SOURCE MATERIAL

********************

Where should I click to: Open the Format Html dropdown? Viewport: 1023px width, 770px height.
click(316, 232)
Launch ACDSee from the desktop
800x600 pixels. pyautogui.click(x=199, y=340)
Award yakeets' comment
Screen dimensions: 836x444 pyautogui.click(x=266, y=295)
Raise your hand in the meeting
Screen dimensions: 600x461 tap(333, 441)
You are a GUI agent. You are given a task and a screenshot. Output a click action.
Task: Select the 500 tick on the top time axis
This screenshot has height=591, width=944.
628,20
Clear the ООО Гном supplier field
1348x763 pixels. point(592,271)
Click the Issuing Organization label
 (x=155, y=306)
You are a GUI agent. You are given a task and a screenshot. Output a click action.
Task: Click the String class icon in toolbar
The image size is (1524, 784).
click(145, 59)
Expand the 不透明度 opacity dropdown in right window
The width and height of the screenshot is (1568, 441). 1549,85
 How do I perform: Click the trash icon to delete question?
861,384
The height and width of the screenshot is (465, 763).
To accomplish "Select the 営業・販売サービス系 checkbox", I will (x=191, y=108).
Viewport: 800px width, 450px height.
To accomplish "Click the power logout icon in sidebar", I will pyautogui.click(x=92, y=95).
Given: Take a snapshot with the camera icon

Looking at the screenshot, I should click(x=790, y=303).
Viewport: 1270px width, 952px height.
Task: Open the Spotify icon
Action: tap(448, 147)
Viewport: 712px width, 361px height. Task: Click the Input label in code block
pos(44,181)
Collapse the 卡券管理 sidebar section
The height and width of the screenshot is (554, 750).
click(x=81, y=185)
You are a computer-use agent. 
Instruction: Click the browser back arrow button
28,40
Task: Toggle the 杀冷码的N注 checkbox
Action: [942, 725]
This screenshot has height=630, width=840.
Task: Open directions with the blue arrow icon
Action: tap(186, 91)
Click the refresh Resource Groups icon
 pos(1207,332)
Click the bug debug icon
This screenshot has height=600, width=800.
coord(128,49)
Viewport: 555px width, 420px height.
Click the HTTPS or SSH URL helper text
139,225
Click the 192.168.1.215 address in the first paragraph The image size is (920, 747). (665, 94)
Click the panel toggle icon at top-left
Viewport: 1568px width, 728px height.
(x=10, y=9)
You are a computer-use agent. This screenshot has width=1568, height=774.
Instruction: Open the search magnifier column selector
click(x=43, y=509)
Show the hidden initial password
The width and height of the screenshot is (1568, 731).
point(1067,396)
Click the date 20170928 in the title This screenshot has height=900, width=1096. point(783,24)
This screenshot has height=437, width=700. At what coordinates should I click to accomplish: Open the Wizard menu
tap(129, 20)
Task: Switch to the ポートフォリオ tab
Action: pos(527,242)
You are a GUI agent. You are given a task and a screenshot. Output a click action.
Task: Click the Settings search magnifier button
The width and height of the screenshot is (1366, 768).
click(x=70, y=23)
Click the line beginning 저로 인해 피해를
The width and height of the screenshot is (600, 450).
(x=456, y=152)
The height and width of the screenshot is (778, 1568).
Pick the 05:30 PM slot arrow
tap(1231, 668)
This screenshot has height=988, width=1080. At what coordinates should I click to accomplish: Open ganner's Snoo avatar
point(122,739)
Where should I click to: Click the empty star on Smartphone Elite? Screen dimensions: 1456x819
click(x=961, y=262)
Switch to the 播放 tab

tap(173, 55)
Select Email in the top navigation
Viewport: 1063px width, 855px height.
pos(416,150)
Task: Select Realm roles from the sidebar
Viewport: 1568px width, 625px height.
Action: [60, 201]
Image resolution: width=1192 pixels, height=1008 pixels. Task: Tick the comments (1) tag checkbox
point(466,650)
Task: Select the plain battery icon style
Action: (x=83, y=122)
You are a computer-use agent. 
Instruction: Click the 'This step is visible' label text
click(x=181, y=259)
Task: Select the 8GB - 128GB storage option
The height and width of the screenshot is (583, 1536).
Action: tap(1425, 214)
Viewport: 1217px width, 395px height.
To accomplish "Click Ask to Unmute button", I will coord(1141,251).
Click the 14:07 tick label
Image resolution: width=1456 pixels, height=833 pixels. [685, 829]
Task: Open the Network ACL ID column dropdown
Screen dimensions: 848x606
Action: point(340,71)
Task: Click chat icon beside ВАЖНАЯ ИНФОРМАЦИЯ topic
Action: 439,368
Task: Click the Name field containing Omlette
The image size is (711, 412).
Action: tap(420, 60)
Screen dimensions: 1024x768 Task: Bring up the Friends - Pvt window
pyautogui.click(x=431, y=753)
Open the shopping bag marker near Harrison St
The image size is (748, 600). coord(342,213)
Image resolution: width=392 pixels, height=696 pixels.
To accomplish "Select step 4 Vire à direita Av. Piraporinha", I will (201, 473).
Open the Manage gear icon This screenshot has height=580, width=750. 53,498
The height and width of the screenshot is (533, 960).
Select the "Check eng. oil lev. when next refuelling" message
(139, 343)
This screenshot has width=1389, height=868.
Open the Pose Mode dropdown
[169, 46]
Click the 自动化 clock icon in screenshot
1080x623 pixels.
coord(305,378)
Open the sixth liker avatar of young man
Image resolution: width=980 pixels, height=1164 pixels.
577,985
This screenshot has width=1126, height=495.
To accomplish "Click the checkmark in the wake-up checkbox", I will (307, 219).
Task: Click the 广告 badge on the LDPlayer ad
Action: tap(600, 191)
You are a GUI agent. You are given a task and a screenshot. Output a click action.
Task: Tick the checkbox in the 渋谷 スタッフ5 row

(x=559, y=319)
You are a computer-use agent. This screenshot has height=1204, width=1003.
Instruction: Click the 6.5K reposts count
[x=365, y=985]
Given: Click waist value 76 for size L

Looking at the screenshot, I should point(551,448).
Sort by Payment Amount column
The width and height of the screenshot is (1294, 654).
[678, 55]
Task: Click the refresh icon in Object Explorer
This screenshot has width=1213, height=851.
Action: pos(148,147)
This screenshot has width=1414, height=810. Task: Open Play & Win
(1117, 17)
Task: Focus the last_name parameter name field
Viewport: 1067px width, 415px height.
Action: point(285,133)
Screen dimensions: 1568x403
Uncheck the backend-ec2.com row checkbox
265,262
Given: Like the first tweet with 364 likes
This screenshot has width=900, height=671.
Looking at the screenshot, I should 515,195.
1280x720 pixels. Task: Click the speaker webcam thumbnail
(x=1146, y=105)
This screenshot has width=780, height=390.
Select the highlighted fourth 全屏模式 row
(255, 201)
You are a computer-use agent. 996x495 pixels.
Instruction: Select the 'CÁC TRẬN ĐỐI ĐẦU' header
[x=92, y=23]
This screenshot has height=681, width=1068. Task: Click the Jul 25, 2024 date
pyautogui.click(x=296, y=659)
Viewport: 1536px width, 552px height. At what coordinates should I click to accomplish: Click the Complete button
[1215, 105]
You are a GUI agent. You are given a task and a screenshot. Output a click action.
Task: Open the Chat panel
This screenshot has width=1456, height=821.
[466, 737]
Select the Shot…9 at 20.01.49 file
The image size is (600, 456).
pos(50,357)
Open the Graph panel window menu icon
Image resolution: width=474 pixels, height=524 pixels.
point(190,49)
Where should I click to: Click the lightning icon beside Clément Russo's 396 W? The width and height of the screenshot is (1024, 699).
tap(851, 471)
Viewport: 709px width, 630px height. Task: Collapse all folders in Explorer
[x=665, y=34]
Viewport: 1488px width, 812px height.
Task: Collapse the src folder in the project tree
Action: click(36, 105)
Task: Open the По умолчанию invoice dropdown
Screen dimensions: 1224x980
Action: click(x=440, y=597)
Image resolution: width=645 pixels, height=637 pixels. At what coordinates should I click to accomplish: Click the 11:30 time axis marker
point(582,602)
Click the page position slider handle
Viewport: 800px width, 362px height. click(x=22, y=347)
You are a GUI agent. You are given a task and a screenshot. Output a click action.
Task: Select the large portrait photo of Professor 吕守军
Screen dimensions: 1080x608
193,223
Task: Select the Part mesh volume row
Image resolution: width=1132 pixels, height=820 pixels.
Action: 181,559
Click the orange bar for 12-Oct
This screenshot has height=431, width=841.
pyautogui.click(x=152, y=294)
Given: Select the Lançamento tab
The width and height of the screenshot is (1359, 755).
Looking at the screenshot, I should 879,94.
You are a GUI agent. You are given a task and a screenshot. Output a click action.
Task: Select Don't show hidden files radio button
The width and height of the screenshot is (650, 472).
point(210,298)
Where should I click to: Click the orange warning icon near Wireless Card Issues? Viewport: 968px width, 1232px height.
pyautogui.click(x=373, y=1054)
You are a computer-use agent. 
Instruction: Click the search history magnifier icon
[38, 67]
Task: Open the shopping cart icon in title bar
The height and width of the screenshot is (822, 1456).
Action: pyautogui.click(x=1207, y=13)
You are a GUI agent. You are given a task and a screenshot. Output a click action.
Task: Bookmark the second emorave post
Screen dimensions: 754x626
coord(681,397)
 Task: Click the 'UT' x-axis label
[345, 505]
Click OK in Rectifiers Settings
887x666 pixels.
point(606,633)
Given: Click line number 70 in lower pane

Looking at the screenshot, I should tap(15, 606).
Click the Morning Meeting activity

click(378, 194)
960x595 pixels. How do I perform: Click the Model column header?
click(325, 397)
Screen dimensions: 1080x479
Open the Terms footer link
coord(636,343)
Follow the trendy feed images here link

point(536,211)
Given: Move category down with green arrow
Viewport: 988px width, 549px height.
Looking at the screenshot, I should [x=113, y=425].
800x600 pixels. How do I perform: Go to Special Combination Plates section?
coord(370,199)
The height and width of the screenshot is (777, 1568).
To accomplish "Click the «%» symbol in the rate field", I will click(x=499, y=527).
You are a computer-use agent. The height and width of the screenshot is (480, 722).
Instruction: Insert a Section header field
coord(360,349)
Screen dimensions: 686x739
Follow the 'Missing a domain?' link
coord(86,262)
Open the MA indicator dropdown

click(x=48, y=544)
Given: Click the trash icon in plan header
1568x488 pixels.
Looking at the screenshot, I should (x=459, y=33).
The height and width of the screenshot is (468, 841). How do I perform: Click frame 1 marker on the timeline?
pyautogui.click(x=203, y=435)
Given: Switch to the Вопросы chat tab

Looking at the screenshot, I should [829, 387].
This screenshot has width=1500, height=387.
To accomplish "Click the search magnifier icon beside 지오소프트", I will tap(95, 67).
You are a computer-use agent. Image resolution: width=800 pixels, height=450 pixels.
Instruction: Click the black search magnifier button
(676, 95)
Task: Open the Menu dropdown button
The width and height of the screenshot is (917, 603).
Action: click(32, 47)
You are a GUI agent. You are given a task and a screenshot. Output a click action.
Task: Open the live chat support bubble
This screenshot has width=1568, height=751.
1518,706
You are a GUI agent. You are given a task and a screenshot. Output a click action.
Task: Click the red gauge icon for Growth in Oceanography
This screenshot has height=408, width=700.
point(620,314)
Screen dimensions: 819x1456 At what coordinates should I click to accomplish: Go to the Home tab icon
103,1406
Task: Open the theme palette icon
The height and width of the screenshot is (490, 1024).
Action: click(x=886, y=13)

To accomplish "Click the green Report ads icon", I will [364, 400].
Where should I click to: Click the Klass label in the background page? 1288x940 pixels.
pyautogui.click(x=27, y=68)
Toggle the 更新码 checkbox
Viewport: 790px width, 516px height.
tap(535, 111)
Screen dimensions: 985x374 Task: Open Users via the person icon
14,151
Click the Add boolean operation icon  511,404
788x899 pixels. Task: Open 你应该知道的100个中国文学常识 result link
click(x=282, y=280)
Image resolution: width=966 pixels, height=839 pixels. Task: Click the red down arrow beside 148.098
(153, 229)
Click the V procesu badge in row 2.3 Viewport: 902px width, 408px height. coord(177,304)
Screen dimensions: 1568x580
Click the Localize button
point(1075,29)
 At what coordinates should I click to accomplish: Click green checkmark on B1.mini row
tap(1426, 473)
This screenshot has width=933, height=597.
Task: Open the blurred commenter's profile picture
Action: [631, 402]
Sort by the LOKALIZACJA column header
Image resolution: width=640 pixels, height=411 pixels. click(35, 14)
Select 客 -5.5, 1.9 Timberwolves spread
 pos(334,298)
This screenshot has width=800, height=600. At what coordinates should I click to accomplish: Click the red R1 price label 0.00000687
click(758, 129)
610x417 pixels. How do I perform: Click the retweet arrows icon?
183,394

********************

Write out exactly the lines that fall from the line with "Given: Click the trash icon in plan header" to the line with "This screenshot has width=1500, height=387." in the records above, keeping both ends.

Given: Click the trash icon in plan header
1568x488 pixels.
Looking at the screenshot, I should (x=459, y=33).
The height and width of the screenshot is (468, 841). How do I perform: Click frame 1 marker on the timeline?
pyautogui.click(x=203, y=435)
Given: Switch to the Вопросы chat tab

Looking at the screenshot, I should [829, 387].
This screenshot has width=1500, height=387.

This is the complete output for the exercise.